Virginia Chase Sutton
CONSTELLATIONS
On the skin inside my upper arms are galaxies
of bruises, some as fresh as this morning, one
or two for each day when Mother inspects
to see if I’ve lost weight. I haven’t. She pinches me,
hard. I stick to my diet she says, twirling the skirt
of her new blue shirtwaist dress. You must as well.
The flesh of my inner arms aches and I hide them
by holding my breath and my contusions close
to my body. I’m not allowed to eat much. My slender sister
has no worries, could pirouette in a skirt if she had one.

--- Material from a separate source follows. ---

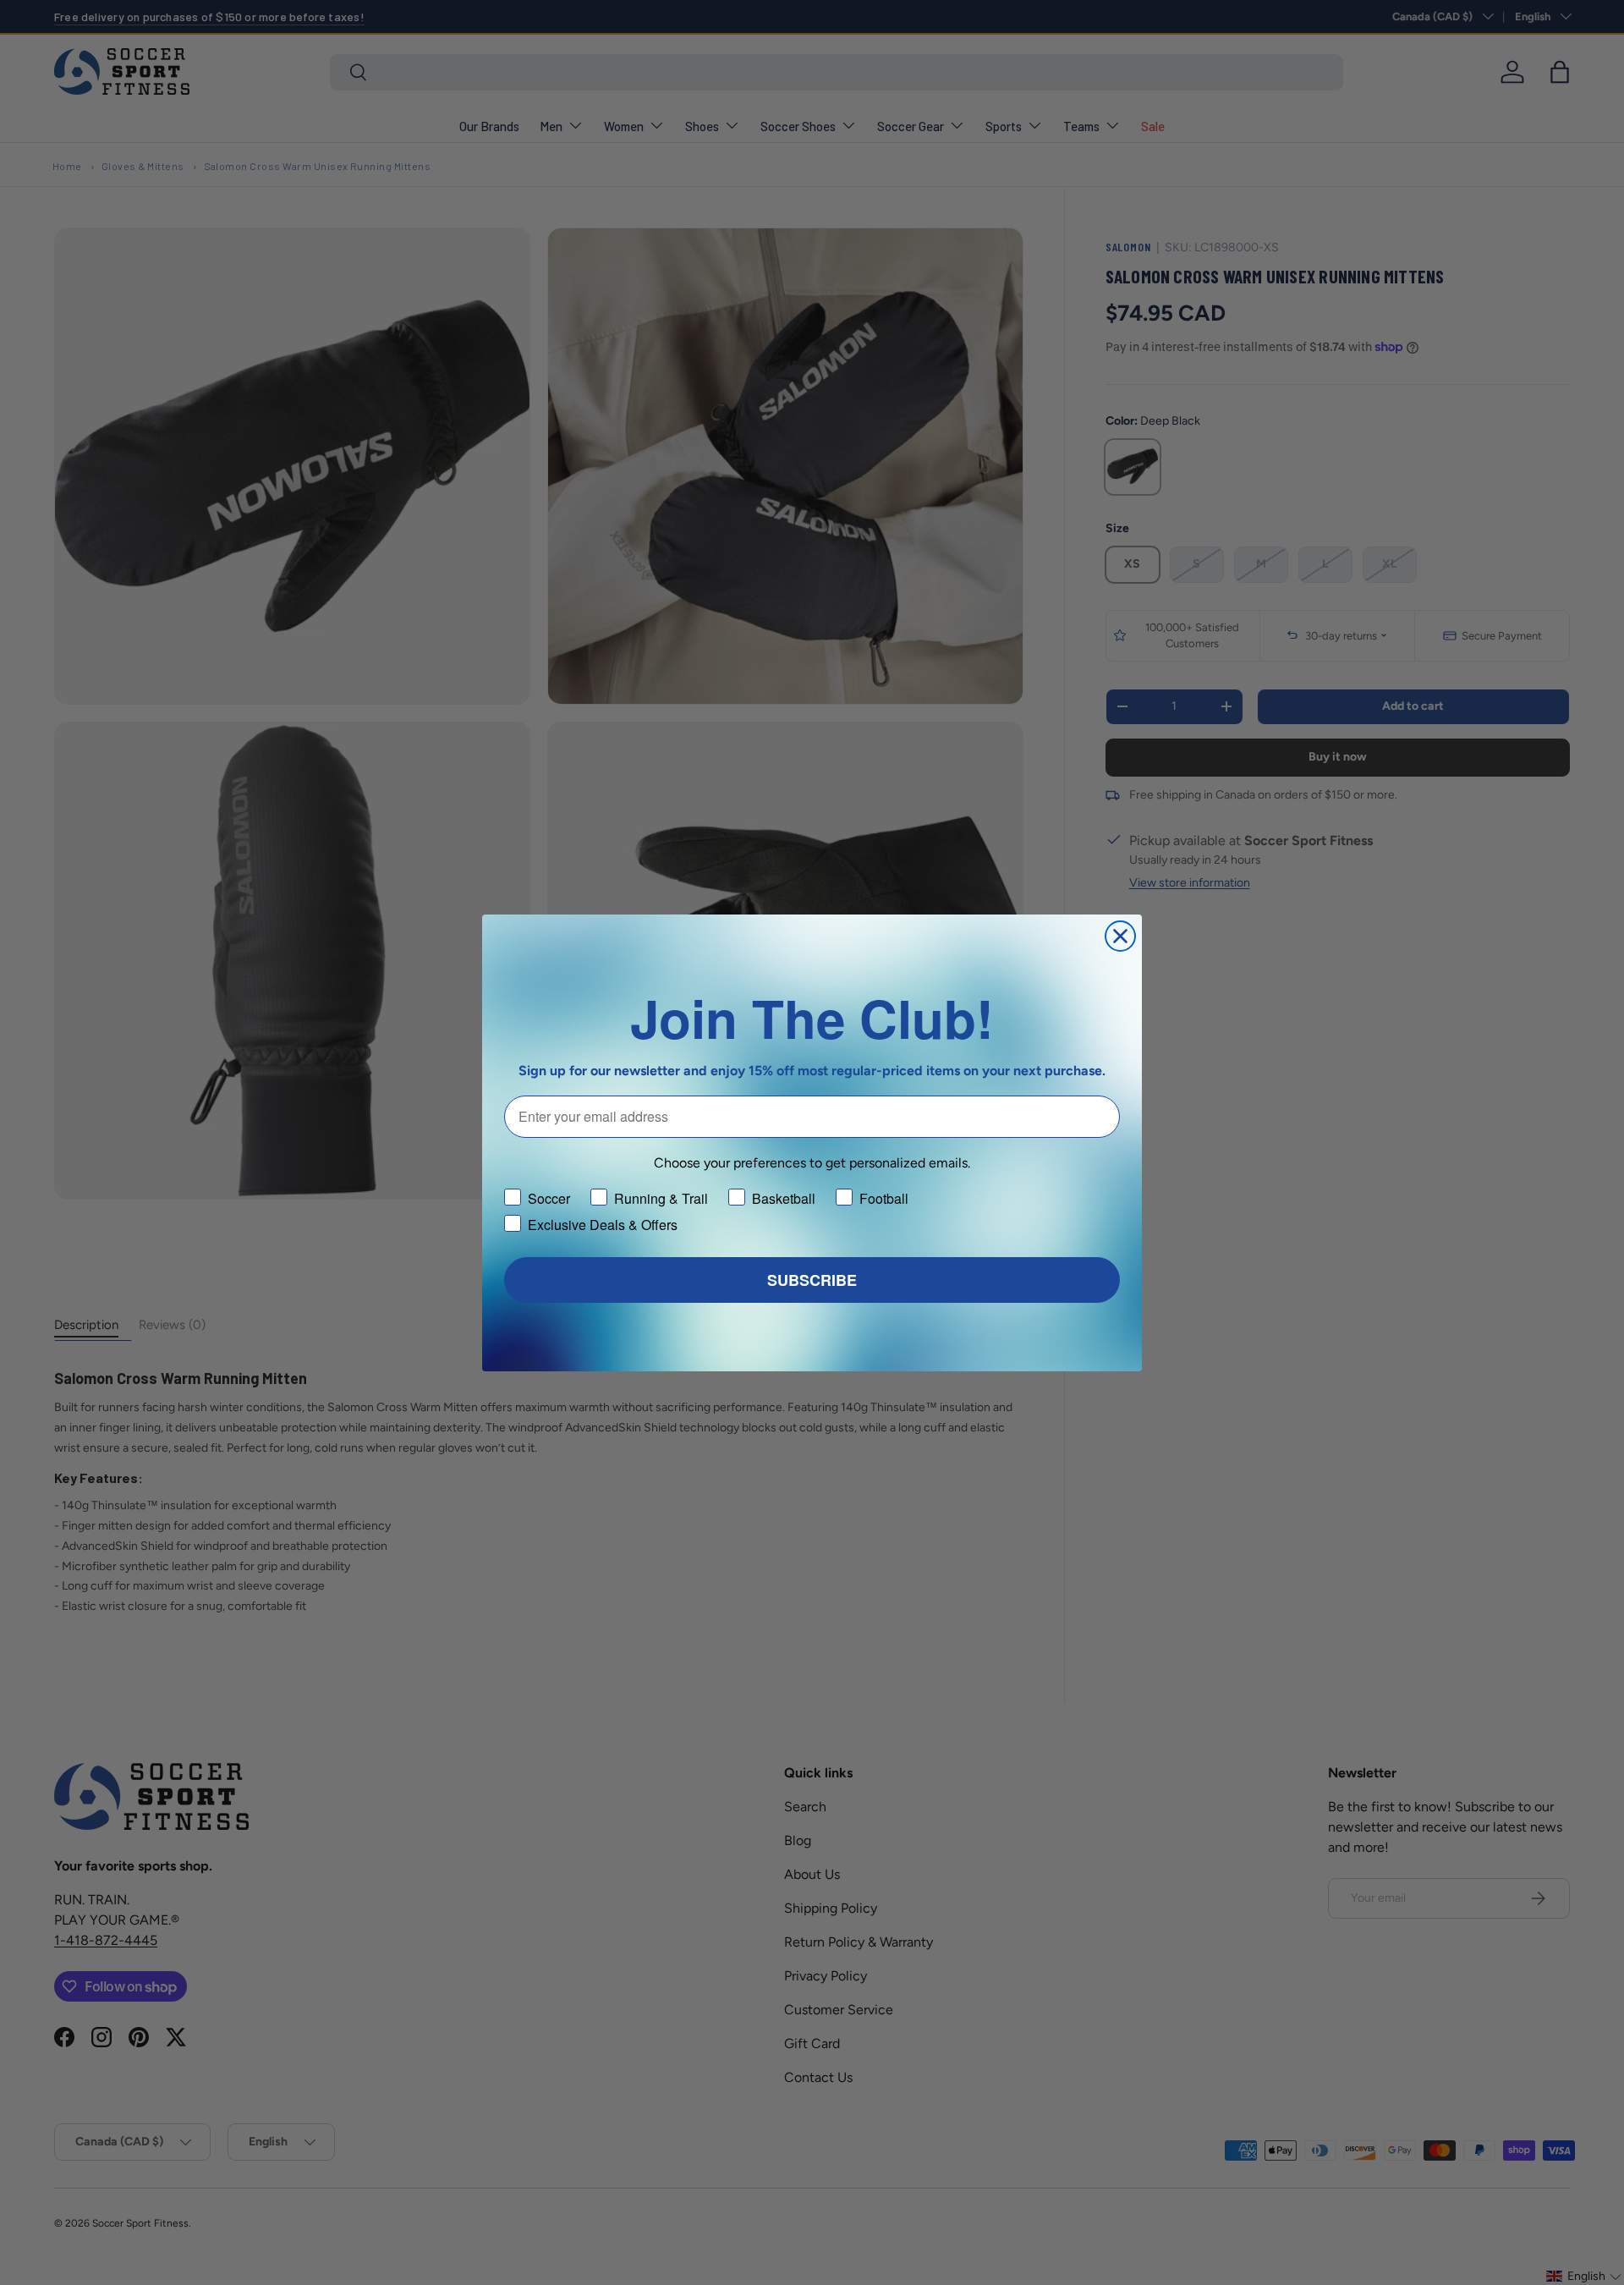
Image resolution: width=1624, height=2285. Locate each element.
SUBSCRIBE (812, 1280)
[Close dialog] (1120, 936)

Lucky girl, she gets cookies for lunch, along with the same
bologna sandwich I receive. My beautiful mother
grows impatient, attempts to beat fat cells out of me, using
the back of her wooden hairbrush. Tender, I keep secrets
at school where I’m tormented daily. I’d love a safe place
to harbor, without star clusters wandering up and down
my arms. Home is where my density is tested, never
measuring to Mother’s standards of how a young girl
should look even as she damages me, laughing at each nip.
Virginia Chase Sutton’s chapbook, Down River, was recently released. Her second book, What Brings You to Del Amo, won the Morse Poetry Prize. Embellishments was her first book and her third book is Of a Transient Nature. Poems have appeared in Paris Review, Ploughshares, Comstock Review, and other literary publications, journals, and anthologies.